WHAT IS BEING ASKED: Change "brush width" to "brush size" in the lines from the start of the data listing through the line containing "click(x=63, y=331)", and reproduce those lines with nothing else altered.
— start of RAW RECORDS —
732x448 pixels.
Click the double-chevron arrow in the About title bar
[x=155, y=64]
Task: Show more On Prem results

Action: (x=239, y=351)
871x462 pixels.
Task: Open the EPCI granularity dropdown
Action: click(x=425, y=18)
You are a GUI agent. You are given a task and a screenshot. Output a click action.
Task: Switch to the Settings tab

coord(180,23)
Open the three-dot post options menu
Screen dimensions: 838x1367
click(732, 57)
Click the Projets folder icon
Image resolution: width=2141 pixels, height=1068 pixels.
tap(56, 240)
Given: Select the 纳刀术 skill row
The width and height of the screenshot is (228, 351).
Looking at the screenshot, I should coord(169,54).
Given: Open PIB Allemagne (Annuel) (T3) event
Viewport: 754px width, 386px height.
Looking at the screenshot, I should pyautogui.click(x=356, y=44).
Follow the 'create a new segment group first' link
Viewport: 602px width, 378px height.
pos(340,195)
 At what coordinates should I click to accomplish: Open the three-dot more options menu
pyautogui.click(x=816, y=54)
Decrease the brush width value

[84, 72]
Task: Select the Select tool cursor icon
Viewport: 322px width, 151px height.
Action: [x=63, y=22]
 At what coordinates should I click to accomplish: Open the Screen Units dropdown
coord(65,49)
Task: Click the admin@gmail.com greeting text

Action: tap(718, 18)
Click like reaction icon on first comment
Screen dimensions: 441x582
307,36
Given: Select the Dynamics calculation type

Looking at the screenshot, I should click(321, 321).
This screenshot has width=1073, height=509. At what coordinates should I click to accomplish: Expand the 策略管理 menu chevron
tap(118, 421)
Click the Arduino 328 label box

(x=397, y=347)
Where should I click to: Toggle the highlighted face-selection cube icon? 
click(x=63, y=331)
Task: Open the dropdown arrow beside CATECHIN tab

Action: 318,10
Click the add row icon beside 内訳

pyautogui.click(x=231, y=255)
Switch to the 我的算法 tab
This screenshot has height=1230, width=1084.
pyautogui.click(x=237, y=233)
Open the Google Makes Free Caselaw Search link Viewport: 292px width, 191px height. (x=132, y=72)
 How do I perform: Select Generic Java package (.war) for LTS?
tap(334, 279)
— end of RAW RECORDS —
ANSWER IN FULL:
732x448 pixels.
Click the double-chevron arrow in the About title bar
[x=155, y=64]
Task: Show more On Prem results

Action: (x=239, y=351)
871x462 pixels.
Task: Open the EPCI granularity dropdown
Action: click(x=425, y=18)
You are a GUI agent. You are given a task and a screenshot. Output a click action.
Task: Switch to the Settings tab

coord(180,23)
Open the three-dot post options menu
Screen dimensions: 838x1367
click(732, 57)
Click the Projets folder icon
Image resolution: width=2141 pixels, height=1068 pixels.
tap(56, 240)
Given: Select the 纳刀术 skill row
The width and height of the screenshot is (228, 351).
Looking at the screenshot, I should coord(169,54).
Given: Open PIB Allemagne (Annuel) (T3) event
Viewport: 754px width, 386px height.
Looking at the screenshot, I should pyautogui.click(x=356, y=44).
Follow the 'create a new segment group first' link
Viewport: 602px width, 378px height.
pos(340,195)
 At what coordinates should I click to accomplish: Open the three-dot more options menu
pyautogui.click(x=816, y=54)
Decrease the brush size value

[84, 72]
Task: Select the Select tool cursor icon
Viewport: 322px width, 151px height.
Action: [x=63, y=22]
 At what coordinates should I click to accomplish: Open the Screen Units dropdown
coord(65,49)
Task: Click the admin@gmail.com greeting text

Action: tap(718, 18)
Click like reaction icon on first comment
Screen dimensions: 441x582
307,36
Given: Select the Dynamics calculation type

Looking at the screenshot, I should click(321, 321).
This screenshot has width=1073, height=509. At what coordinates should I click to accomplish: Expand the 策略管理 menu chevron
tap(118, 421)
Click the Arduino 328 label box

(x=397, y=347)
Where should I click to: Toggle the highlighted face-selection cube icon? 
click(x=63, y=331)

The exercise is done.